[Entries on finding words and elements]
______

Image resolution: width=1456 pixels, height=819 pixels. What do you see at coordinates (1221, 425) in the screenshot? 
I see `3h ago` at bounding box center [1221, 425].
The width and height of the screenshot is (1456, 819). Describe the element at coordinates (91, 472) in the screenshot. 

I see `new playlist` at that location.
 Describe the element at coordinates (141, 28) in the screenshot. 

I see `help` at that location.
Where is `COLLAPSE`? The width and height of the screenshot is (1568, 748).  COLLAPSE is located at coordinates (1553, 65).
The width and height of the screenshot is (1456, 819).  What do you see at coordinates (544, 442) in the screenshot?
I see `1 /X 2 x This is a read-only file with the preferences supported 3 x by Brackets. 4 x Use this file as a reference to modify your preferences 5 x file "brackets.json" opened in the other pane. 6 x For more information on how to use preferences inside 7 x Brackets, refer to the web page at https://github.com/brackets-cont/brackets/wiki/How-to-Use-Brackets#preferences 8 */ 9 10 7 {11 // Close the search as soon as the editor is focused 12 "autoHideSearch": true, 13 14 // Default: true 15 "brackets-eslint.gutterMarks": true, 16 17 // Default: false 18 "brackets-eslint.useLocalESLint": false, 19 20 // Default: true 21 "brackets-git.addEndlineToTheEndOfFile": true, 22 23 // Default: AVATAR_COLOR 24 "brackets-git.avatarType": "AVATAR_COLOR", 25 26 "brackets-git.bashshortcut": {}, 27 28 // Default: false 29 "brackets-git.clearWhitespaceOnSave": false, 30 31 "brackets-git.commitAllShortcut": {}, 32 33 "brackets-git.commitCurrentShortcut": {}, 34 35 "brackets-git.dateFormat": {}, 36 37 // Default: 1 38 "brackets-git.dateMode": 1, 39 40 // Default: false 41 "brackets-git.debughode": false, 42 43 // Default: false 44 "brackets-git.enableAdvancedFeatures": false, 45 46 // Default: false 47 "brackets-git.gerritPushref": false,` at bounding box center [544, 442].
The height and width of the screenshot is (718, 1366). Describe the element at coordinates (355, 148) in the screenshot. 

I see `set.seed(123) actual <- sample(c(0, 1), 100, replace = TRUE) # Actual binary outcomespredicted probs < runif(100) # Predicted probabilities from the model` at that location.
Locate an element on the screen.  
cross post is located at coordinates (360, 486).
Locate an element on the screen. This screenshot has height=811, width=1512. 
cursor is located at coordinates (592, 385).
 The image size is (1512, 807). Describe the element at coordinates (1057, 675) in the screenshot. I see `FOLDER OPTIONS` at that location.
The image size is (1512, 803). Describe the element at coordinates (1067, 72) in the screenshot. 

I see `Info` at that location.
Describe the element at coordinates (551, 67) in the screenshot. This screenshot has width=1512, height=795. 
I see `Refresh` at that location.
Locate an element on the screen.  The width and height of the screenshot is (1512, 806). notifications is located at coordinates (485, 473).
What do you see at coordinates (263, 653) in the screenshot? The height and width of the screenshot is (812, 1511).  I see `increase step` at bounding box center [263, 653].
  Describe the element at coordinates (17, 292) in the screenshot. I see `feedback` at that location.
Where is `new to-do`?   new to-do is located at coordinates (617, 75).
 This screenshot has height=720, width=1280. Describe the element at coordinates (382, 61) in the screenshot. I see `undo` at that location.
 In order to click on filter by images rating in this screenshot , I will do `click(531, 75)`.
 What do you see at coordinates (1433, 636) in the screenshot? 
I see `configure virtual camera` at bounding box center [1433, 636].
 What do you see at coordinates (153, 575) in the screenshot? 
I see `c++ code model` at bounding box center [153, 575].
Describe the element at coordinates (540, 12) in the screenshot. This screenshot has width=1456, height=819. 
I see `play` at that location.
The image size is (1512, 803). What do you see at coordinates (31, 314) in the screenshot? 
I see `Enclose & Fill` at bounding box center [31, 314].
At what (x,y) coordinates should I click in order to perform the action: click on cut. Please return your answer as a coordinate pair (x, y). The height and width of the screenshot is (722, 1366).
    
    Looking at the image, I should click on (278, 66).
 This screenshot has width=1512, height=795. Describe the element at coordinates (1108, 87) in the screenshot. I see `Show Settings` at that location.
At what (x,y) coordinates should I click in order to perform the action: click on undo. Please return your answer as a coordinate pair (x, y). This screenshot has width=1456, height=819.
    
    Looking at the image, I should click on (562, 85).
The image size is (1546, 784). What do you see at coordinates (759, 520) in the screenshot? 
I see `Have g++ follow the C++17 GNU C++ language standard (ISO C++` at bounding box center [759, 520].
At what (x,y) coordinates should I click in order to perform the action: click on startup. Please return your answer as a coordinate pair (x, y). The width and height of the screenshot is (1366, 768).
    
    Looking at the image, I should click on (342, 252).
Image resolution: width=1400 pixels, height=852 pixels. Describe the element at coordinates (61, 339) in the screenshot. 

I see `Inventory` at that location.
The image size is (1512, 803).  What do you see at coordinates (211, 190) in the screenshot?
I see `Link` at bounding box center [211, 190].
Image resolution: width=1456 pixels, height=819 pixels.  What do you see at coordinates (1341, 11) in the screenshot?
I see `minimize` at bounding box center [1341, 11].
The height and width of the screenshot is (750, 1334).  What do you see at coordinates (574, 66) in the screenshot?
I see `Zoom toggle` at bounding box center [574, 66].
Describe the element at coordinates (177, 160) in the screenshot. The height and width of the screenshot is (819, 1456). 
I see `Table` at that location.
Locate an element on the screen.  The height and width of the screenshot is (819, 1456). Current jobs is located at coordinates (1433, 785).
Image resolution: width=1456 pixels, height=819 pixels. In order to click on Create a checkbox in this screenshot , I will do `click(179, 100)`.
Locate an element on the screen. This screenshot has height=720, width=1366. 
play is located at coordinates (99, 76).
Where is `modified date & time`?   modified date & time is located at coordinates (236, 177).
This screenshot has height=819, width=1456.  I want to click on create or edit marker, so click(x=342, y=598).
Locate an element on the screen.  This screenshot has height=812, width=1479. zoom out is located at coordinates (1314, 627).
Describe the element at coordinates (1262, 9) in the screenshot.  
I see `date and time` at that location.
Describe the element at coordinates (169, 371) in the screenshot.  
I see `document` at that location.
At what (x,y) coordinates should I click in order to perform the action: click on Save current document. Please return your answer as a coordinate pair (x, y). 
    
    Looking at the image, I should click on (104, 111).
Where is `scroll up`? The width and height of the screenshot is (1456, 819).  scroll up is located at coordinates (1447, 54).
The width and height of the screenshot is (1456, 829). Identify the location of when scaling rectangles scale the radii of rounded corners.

______

> **WRITTEN PROBLEM**: Count the lines in the entries above that contain the word "document", treating uppercase and lowercase as different. Give only the number.

> **REPLY**: 2